With regard to GND (and many other authority files), one would have to adjust point 1: As there is no one catalog GND is maintained for, it should rather read "applied consistently throughout catalogs". Accordingly, below I will have a look at many catalogs from different GND users to see whether there is consensus on one authoritative heading across these different catalogs.

With regard to Geman-speaking cataloging practice, I argue that

  1. no authoritative name strings exist that are applied across catalogs of all GND users, but authoritative strings may only exist within a single catalog
  2. linkages and cross references are exclusively managed by using the GND ID and not a string.

Evidence

Below I am providing some evidence for the two points I made above.
Usage of different headings for presentation purposes

Taking our example Princess Diana (GND ID 118525123), I looked at several data sources to see which heading they use. Interestingly, you just have to look at different representations of the authority record from the German National Library (DNB) alone and will already find different headings in use:

The DNB-OPAC uses Diana, Wales, Prinzessin. We might think that this is the authoritative string. The GND RDF provided by DNB using the GND ontology defines both a "preferred name entity" and a "preferred name". We can already find a difference here – at least in punctuation:


<http://d-nb.info/gnd/118525123>
        gndo:preferredNameEntityForThePerson [
            gndo:epithetGenericNameTitleOrTerritory "Wales, Prinzessin"^^<http://www.w3.org/2001/XMLSchema#string> ;
            gndo:personalName "Diana"^^<http://www.w3.org/2001/XMLSchema#string>
        ] ;
    gndo:preferredNameForThePerson "Diana <Wales, Prinzessin>"^^<http://www.w3.org/2001/XMLSchema#string> .

Taking a look at the DNB-MARC, we can see that birth and death date sneak into the heading (I may be wrong here as I am not very familiar with MARC, really):


        <datafield tag="100" ind1="0" ind2=" ">
            <subfield code="a">Diana</subfield>
            <subfield code="c">Wales, Prinzessin</subfield>
            <subfield code="d">1961-1997</subfield>
        </datafield>

We will also find headings for Princess Diana (GND ID 118525123) that include birth and death dates in data bases of other GND maintainers:

hbz union catalogue: Diana, Wales, Prinzessin, 1961-1997"

GBV union catalogue: Diana <Wales, Prinzessin> *1961-1997*

SWB union catalogue actually has two different headings: Diana, Wales, Prinzessin [1961-1997] and recorded as "Ansetzung Landesarchiv BW": Wales, Diana; Prinzessin; 1961 - 1997 | 118525123

Kalliope (for example this record): Diana <Wales, Princess> (1961-1997)

At last we have two entries that follow the different punctuation versions of the DNB.

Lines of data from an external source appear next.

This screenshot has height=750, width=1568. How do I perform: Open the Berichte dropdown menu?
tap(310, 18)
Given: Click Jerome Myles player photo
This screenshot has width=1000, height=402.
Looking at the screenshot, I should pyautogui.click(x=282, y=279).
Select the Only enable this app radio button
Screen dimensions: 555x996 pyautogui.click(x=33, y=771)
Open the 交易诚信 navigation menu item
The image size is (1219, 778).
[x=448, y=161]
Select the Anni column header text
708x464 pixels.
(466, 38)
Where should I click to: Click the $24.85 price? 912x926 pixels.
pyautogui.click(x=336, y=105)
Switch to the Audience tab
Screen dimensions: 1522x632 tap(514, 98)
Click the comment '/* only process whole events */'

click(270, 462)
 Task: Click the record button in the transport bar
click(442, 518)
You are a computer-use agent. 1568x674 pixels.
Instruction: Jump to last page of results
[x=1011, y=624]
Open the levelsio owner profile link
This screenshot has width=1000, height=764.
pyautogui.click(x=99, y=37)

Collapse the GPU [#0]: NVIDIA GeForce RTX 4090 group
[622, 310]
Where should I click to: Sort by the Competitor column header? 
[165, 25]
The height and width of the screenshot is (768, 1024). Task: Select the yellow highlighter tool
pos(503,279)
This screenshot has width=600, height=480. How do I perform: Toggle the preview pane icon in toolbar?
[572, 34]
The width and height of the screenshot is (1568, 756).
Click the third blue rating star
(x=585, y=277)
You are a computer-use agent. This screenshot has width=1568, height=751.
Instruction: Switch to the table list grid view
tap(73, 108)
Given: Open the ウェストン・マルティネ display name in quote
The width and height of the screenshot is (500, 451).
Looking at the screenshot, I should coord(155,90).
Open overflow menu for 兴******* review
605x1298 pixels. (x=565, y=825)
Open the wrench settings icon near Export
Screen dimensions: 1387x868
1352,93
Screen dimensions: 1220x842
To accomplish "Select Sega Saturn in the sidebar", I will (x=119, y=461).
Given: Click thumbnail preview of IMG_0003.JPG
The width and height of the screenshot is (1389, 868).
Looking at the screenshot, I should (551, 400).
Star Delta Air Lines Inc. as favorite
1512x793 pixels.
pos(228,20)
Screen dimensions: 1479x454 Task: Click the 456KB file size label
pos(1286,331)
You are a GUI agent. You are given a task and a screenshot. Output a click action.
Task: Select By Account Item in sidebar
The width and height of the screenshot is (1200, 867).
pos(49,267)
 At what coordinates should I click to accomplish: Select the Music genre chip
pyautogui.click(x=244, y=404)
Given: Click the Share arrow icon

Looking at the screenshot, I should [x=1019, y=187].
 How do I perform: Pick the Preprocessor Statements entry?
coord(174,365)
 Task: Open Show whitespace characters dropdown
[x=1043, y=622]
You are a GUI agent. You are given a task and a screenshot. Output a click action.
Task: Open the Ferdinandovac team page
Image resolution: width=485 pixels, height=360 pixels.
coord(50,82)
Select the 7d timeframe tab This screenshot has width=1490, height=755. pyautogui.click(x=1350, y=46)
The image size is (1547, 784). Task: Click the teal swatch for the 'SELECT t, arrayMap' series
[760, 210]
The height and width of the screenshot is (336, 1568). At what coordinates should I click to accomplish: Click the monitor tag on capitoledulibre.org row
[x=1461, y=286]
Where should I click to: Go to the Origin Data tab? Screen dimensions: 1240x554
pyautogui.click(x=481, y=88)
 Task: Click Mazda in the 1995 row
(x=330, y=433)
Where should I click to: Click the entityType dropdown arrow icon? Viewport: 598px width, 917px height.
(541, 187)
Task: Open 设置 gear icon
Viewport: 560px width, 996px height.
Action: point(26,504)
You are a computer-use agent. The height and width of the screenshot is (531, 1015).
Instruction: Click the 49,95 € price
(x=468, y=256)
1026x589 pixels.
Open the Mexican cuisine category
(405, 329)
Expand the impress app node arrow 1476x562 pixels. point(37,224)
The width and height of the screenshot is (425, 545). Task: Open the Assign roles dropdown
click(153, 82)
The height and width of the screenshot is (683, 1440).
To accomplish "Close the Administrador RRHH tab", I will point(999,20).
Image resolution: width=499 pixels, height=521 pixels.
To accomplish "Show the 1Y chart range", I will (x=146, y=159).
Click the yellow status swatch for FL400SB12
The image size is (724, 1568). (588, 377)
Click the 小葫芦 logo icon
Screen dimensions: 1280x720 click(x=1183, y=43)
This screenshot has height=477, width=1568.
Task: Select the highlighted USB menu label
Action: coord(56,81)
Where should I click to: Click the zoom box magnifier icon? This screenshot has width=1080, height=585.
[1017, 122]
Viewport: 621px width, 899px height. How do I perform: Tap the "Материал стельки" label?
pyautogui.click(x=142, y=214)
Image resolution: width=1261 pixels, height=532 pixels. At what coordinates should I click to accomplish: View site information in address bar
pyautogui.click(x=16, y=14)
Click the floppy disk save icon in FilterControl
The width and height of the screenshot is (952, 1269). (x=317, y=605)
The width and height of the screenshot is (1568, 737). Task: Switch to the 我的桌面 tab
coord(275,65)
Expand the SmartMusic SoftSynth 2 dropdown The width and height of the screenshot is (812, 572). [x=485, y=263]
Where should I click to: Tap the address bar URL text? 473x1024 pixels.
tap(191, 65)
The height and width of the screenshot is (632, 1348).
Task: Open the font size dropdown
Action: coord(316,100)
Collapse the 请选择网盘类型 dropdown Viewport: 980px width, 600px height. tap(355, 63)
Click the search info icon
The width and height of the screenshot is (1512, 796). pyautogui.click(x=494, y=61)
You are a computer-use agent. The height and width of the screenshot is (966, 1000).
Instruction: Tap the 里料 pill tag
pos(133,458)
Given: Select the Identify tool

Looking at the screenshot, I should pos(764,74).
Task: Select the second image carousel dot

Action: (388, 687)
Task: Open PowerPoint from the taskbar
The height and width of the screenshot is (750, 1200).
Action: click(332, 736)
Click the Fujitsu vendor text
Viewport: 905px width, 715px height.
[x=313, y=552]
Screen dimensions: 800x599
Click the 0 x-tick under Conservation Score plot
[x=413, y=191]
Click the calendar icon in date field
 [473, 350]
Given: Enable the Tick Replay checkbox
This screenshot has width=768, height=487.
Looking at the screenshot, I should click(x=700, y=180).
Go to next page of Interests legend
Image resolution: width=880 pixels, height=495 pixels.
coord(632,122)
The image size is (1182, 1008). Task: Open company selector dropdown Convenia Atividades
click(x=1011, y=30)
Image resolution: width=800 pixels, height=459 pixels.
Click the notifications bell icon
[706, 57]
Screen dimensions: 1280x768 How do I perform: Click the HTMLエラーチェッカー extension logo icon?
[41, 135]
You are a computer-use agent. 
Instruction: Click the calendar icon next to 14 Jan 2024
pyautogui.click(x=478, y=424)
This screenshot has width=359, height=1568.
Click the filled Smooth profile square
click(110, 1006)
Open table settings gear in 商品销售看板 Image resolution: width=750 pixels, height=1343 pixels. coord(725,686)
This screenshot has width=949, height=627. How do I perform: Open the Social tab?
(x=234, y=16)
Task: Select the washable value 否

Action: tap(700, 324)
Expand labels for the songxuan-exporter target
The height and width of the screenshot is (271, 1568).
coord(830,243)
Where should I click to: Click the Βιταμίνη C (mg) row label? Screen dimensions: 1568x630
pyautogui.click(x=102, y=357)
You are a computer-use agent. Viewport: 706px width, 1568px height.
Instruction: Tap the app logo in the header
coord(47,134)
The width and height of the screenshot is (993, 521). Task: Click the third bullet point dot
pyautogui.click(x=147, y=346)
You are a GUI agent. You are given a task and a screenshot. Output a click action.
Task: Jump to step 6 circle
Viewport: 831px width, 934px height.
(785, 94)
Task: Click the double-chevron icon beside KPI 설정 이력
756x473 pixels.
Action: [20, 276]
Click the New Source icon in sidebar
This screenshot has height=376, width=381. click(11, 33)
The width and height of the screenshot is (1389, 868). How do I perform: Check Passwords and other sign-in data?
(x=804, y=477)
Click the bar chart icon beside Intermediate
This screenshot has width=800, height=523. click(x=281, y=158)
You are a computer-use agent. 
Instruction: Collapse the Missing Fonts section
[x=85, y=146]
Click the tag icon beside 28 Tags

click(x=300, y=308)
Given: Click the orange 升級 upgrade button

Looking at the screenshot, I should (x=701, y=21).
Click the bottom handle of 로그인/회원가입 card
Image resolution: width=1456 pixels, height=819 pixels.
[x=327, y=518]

HeBIS (e.g. this record): Diana, Wales, Prinzessin

BVB: Diana <Wales, Prinzessin>

Usage of GND IDs for linking

This should be clear to everyone that name strings aren't used for linking to GND entries. As example, I only point to the wide-spread practice of creating beacon files to point to ones catalogued resources on the basis of GND IDs: https://de.wikipedia.org/wiki/Wikipedia:BEACON.

tl;dr

The Integrated Authority File (GND), operated cooperatively by a large group of libraries and library service centers in German-speaking countries, does not define authoritative name strings (= headings) to be used across the different catalogs of GND users.